Dengan rekor naik motor jarak jauh yang baru sebatas Solo-Ngroto (Sragen) bisa
dibilang kami cukup nekat dalam mengambil keputusan ini. Tapi, hasrat dolan
yang besar dan keinginan bisa mengunjungi rumah seluruh teman-teman dekat
membuat kami menguatkan tekad. Sore itu, hari minggu setelah cukup istirahat
sepulang dari Karanganyar, saya, Arum dan Iin memulai perjalanan jarak jauh
lintas kota. Setelah membeli bekal dan mengisi bahan bakar, perjalanan tanpa
henti dimulai. Kami memilih jalur Boyolali-Salatiga-Ambarawa
sebagai jalan berangkat. Jalur ini saya pilih karena sebelumnya sudah pernah
melihat dan melewati jalur ini ketika pergi dengan Anak Bawang ke Salatiga,
jalur ini tidak terlalu ramai dengan kendaraan besar dan kondisi jalannya cukup
bagus. Saya menyusuri jalan raya Boyolali sendiri karena Iin membonceng Arum.

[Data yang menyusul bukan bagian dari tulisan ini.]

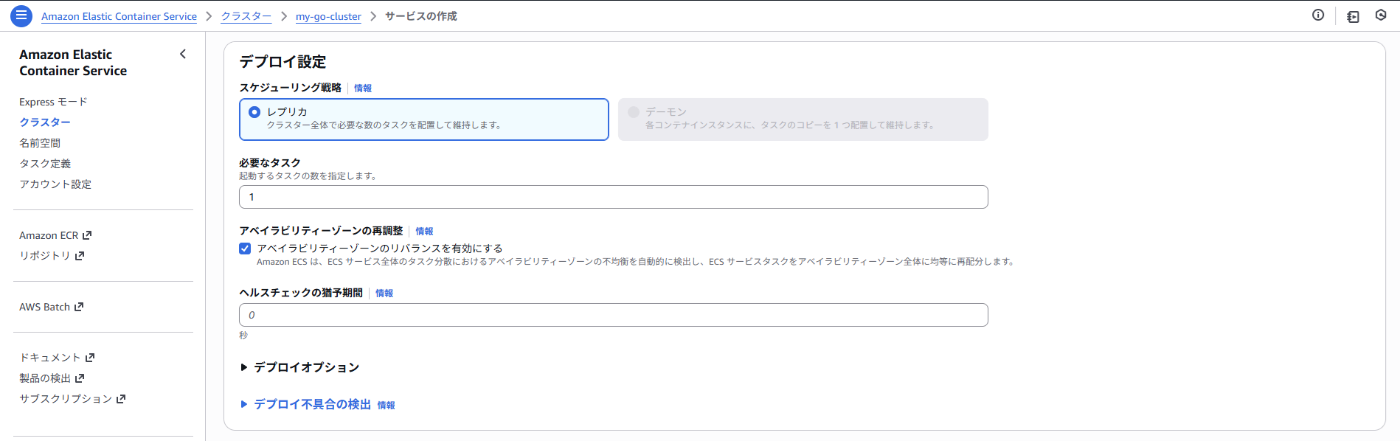Viewport: 1400px width, 441px height.
Task: Open the hamburger navigation menu
Action: [x=21, y=16]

Sepanjang jalan ini saya lebih banyak berdzikir karena (serius) saya agak takut
dengan jalanan besar ini :3
Ketika sudah satu jam berkendara, saya merasa
tangan kanan saya sudah amat kesemutan sampai-sampai tidak bisa merasakan
putaran gas di tangan saya, akhirnya saya meminta Arum untuk menepi. Sudah
sampai di Ampel waktu itu, kami berhenti sejenak untuk minum dan ngluruske boyok. Udara semakin
dingin ketika kami memasuki melewati jalan lingkar Salatiga untuk
mencapai Ambarawa. Jalan lingkar ini masih baru dan mulus, cocok untuk para
pengendara yang suka ngebut di jalanan :p
Sudah hampir maghrib ketika kami menginjakkan
kaki untuk pertama kali dirumah Iin. Sungguh perjalanan yang panjang! Setelah
istirahat dan mandi, tujuan kami ke Ambarawa tercapai juga, sepiring penuh
duren dihidangkan untuk kami bertiga :D
Paginya, setelah memanen rambutan di samping
rumah Iin, kami menyusun rencana untuk dolan ke beberapa tempat di Kota
yang dikenal dengan Monumen Palagan Ambarawa-nya itu. Sekitar pukul 9 kami
memutuskan untuk dolan ke Lapas Ambarawa. Kami bukan wisata ke sel tahanan lho
yaaa, kami kesana menilik bangunan tua yang (dulunya) dipakai sebagai Lapas
dibelakang Lapas yang sesungguhnya. Tidak sampai 30 menit kami sudah sampai di
TKP dan waaaaooowww tempatnya sangat keren!!! Bangunan tua peninggalan sejarah
masih kuat berdiri walaupun tidak dipungkiri ada rusak disana-sini dan tak lagi
utuh seperti dulu. Saat ini, bangunan tesebut digunakan sebagai rumah tinggal
(rumah dinas pegawai Lapas, menurut Iin). Tidak banyak bicara kami segera
jeprat-jepret disana dan menyusuri sudut-sudut Lapas yang romantis itu.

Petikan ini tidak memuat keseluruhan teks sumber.